Given task: Rewrite everything from the line that contains "The height and" down to the line that contains "Instruction: Like the", with "magnifier" swapped for "magnifying glass" and nothing else changed. Leave the pictures out of your answer.

=== Source data ===

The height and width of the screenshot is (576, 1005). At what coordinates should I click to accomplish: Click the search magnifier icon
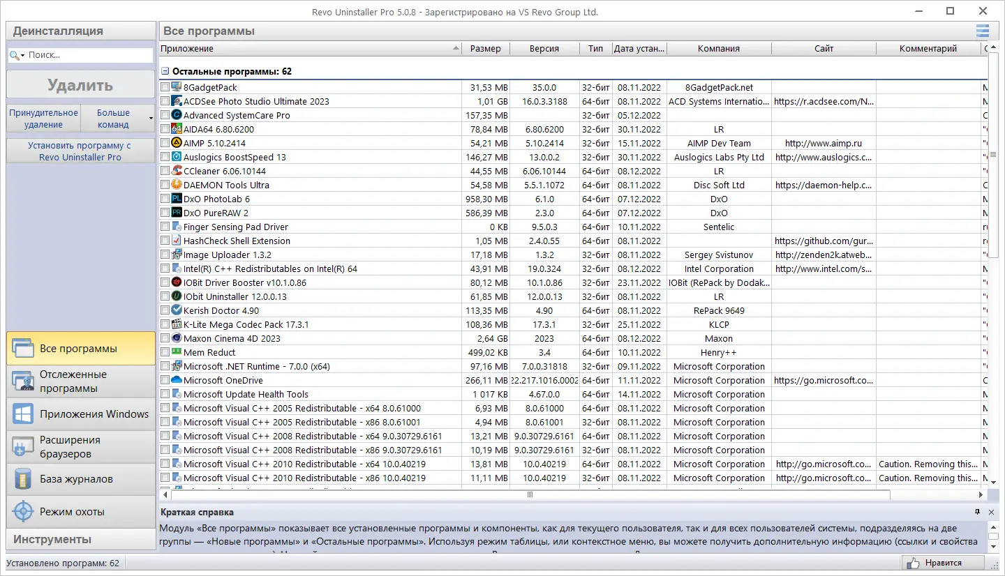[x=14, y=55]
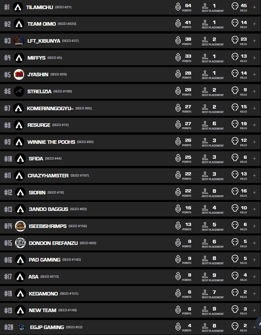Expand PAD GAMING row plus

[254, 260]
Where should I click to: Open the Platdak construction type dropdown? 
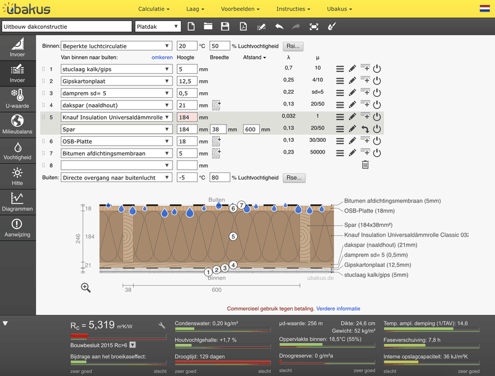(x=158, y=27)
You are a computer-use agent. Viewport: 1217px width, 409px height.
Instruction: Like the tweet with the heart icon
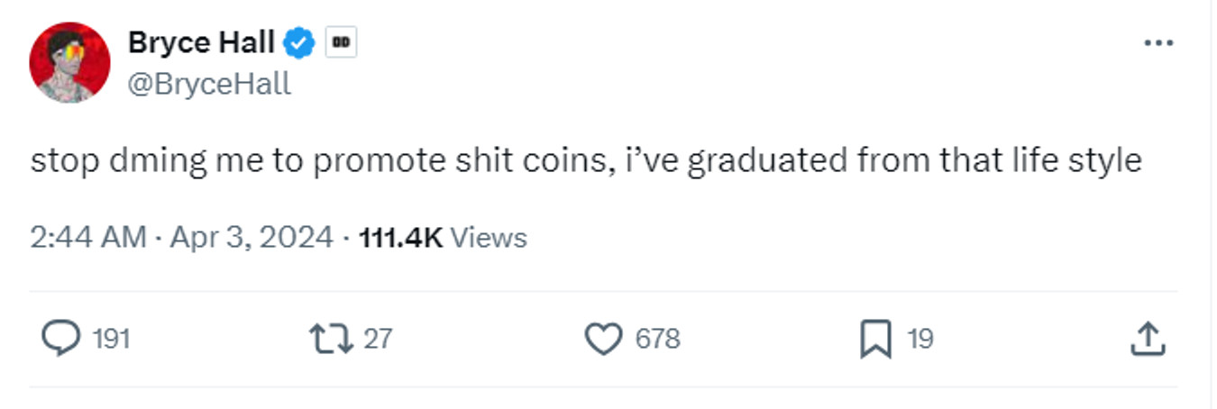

===
=== Source data ===

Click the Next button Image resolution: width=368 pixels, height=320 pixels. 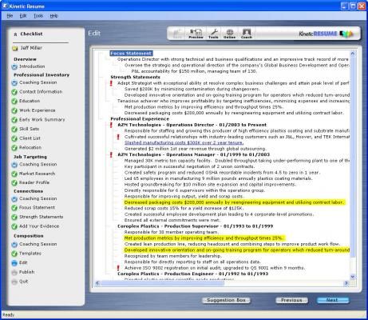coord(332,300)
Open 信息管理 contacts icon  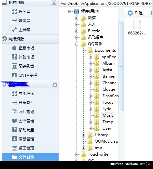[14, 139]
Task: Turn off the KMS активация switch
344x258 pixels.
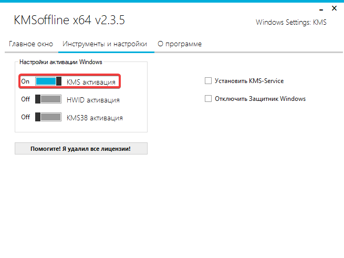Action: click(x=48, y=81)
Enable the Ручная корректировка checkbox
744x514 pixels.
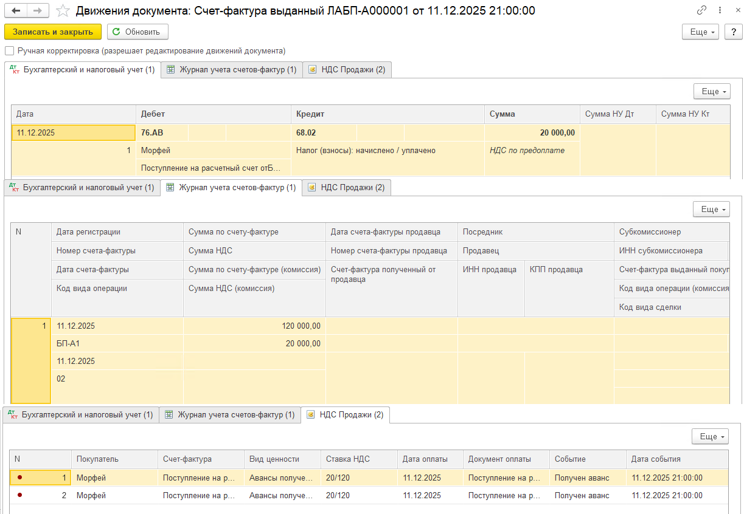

===

Result:
The height and width of the screenshot is (576, 1005). At what coordinates should I click to accomplish: Click the search magnifying glass icon
[x=14, y=55]
Expand PAD GAMING row plus

[254, 260]
Where should I click to: Open the Platdak construction type dropdown? 
(x=158, y=27)
You are a computer-use agent. Viewport: 1217px width, 409px height.
Instruction: Like the tweet with the heart icon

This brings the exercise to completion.